I have done some measuring and I can just about fit a 4' x 5' (1220x1525mm) table in my study and get round three sides of it. I would not want it there all the time, so I have built a demountable table that sits on fold up builders trestles when I need to take it somewhere or on shelving in my workshop storage area. 

48" is a little too far to comfortably reach over so I now understand why Warhammer 40k is usually played on a 44" rather than a 48" deep table. I have therefore made my table 44"x60" (1120x1525mm) which works for most tabletop games, including the one I am most likely to play, which is One Page Rules.




Most of the table is made of leftovers from The Shed build and paint from decorating various rooms of the house. 






We will also use the table for cakes and teas when we open our garden to raise money for the NGS charity. We've already bought a tablecloth for the purpose.


The first time I attempted to lift the tabletop, I decided that it needed handles. I've added some simple webbing handles that make it much easier to carry on my own.
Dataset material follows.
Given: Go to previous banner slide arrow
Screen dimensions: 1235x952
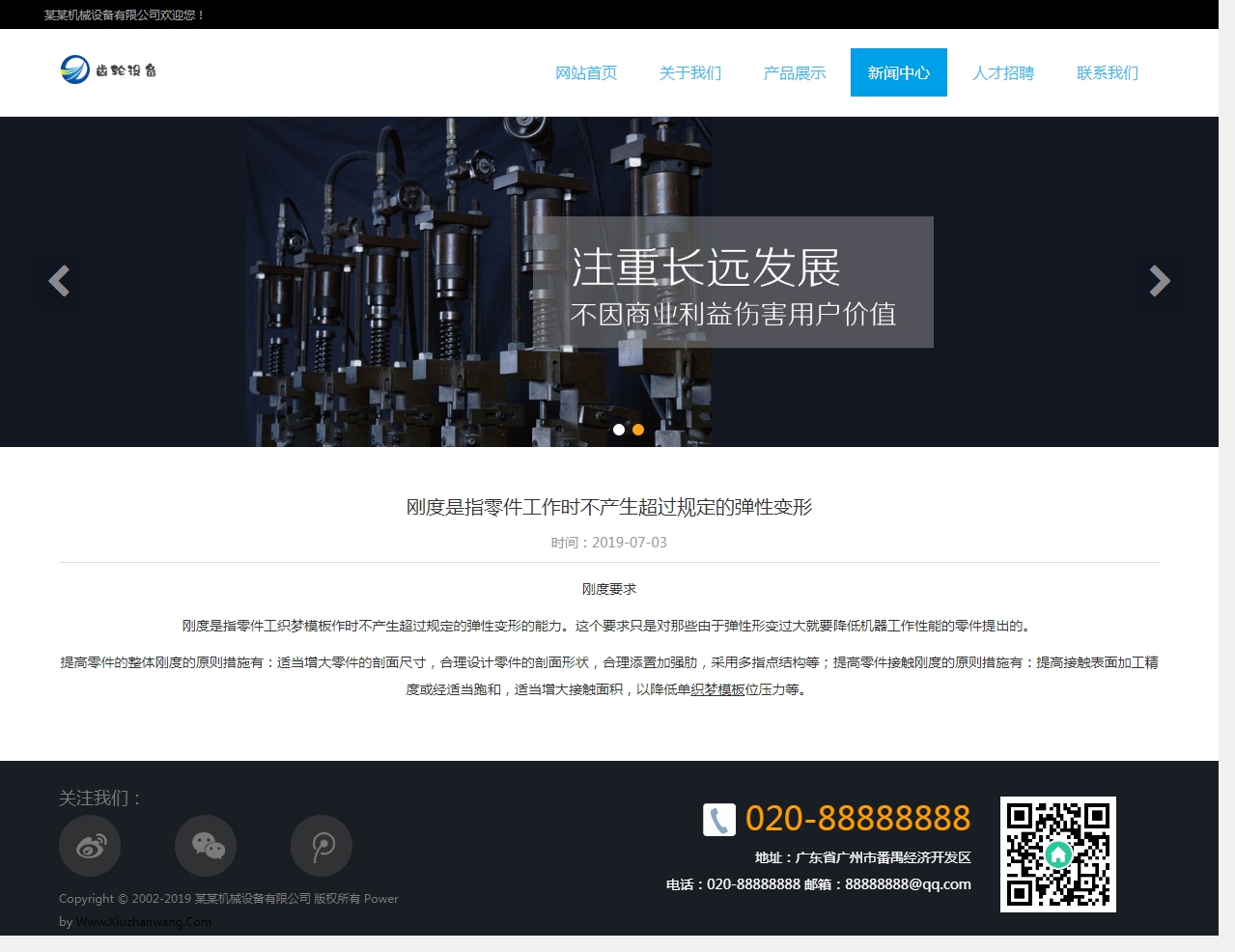Looking at the screenshot, I should [x=59, y=281].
The emulsion is fairly robust, but does mark. So before it starts to look tatty, I've added a couple of layers of clear coat. I'm always nervous of clear varnish or lacquers as they all have a risk of going white if the temperature is too cold. As it's winter, I made sure I warmed up the workshop well in advance before I started this job.


The picture does not do it justice. With the clear coat applied and dried, there is no noticeable change in colour and it's more difficult to mark the surface.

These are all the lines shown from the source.